Before going too deep into the WWW, we’ll see how to distinguish between the Clear, Deep and Dark webs. The illustration below can put some light on the things we are discussing here, ##
- Clear Web: This is the most common one. It’s the Internet we use on a daily basis either on mobiles or on Desktops/Laptops to check emails, to read news, to access Facebook, twitter, Instagram etc and for online shopping, booking tickets which we browse regularly.
- Deep Web: It is the part or a subset of the Internet that isn’t necessarily malicious, but is simply too large and/or obscure to be indexed due to the limitations of crawling and indexing software (like Google/Bing/Baidu). This means that you have to visit those places directly instead of being able to search for them. So there aren’t directions to get there, but they’re waiting if you have an address.
- Dark Web: The Dark Web (also called Darknet) is the ill-famed subset of the Deep Web that is not only not indexed, but also is used by those who are purposely trying to control access because they have a strong desire for privacy, or because what they’re doing is illegal. The Dark Web often sits on top of additional sub-networks, such as Tor, I2P, and Freenet, and is often associated with a criminal activity of various degrees, including buying and selling drugs, pornography, gambling, etc. Though the deep web makes up 95% of all the internet the dark web only consist of about .03%. But that small section has millions of monthly users. The dark web is usually what people actually mean when they refer to the deep web. Although both are technically correct it is important to keep it separated so there is a standardised phrase.
Deep Web & Dark Web
Computer scientist Mike Bergman is credited with coining these term in 2000. The Dark web is a small part of the Deep Web which is not indexed by search engines. Sometimes the term “deep web” is mistakenly used to refer specifically to the dark web. Most of the web’s information is buried far down on sites, and standard search engines do not find it. Traditional search engines like Google,Bing etc cannot see or retrieve content in the deep web. The portion of the web that is indexed by standard search engines is known as the surface web or clear net or clear web. As of 2001, the deep web was several orders of magnitude larger than the surface web.
- Dynamic content: dynamic pages which are returned in response to a submitted query or accessed only through a form, especially if open-domain input elements (such as text fields) are used; such fields are hard to navigate without domain knowledge.
- Unlinked content: pages which are not linked to by other pages, which may prevent web crawling programs from accessing the content. This content is referred to as pages without backlinks (also known as in links). Also, search engines do not always detect all backlinks from searched web pages.
- Private Web: sites that require registration and login (password-protected resources).
- Contextual Web: pages with content varying for different access contexts (e.g., ranges of client IP addresses or previous navigation sequence).
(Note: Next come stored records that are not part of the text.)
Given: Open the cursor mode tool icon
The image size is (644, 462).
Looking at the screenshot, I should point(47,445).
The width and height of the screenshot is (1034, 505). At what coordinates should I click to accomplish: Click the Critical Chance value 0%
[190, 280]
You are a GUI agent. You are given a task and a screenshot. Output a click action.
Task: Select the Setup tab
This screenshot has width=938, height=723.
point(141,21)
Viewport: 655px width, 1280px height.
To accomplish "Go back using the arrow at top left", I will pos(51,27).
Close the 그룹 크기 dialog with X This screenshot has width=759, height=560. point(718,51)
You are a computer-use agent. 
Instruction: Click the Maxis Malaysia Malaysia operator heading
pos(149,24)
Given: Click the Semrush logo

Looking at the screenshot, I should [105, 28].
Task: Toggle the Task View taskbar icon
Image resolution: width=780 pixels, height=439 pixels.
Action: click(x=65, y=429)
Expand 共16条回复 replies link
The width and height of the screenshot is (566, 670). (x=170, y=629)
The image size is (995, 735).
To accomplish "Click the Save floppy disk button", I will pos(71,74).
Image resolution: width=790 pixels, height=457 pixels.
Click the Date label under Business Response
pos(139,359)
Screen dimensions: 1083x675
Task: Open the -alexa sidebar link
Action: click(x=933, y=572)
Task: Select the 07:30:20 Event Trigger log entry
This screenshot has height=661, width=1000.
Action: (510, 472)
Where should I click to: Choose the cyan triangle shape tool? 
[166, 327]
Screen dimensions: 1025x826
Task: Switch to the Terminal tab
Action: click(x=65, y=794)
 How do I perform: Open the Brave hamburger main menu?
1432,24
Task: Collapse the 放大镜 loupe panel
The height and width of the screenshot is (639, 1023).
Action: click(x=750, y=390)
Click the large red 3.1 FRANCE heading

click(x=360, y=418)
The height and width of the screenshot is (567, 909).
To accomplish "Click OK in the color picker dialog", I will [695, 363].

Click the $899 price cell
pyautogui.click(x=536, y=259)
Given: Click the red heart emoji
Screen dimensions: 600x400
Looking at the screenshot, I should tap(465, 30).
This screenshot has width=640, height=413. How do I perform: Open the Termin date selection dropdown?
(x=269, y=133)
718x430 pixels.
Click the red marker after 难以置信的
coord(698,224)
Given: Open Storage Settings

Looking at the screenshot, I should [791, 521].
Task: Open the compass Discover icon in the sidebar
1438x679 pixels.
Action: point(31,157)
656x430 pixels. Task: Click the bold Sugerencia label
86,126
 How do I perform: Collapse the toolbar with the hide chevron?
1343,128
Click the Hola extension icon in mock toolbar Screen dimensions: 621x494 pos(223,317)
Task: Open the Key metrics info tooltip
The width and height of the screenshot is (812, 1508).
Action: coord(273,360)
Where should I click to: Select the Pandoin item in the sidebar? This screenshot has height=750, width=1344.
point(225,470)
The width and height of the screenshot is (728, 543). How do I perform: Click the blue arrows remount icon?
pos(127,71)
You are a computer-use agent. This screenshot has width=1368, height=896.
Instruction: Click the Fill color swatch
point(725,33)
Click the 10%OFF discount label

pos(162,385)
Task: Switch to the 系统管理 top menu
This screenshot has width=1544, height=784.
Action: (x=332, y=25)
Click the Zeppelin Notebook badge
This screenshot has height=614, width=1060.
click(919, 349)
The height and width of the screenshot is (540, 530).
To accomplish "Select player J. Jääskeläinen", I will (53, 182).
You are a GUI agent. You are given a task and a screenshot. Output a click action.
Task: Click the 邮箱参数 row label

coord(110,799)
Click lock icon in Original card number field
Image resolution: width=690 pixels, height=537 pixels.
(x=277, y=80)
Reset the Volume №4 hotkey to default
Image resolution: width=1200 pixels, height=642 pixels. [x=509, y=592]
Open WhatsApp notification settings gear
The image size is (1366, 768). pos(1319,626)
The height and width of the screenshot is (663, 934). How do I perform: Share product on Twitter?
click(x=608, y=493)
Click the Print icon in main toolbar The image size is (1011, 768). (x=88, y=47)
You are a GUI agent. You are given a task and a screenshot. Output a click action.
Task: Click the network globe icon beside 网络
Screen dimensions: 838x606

- Limited access content: sites that limit access to their pages in a technical way (e.g., using the Robots Exclusion Standard or CAPTCHAs, or no-store directive which prohibit search engines from browsing them and creating cached copies).
- Non-HTML/text content: textual content encoded in multimedia (image or video) files or specific file formats not handled by search engines.
- Software: certain content is intentionally hidden from the regular internet, accessible only with special software, such as Tor, I2P, or other darknet software. For example, Tor allows users to access websites using the .onion host suffix anonymously, hiding their IP address.
- Web archives: Web archival services such as the Wayback Machine enable users to see archived versions of web pages across time, including websites which have become inaccessible, and are not indexed by search engines such as Google.
How to access
Steps to accessing the Dark Web
Download and install TOR Browser Bundle from the TOR project site.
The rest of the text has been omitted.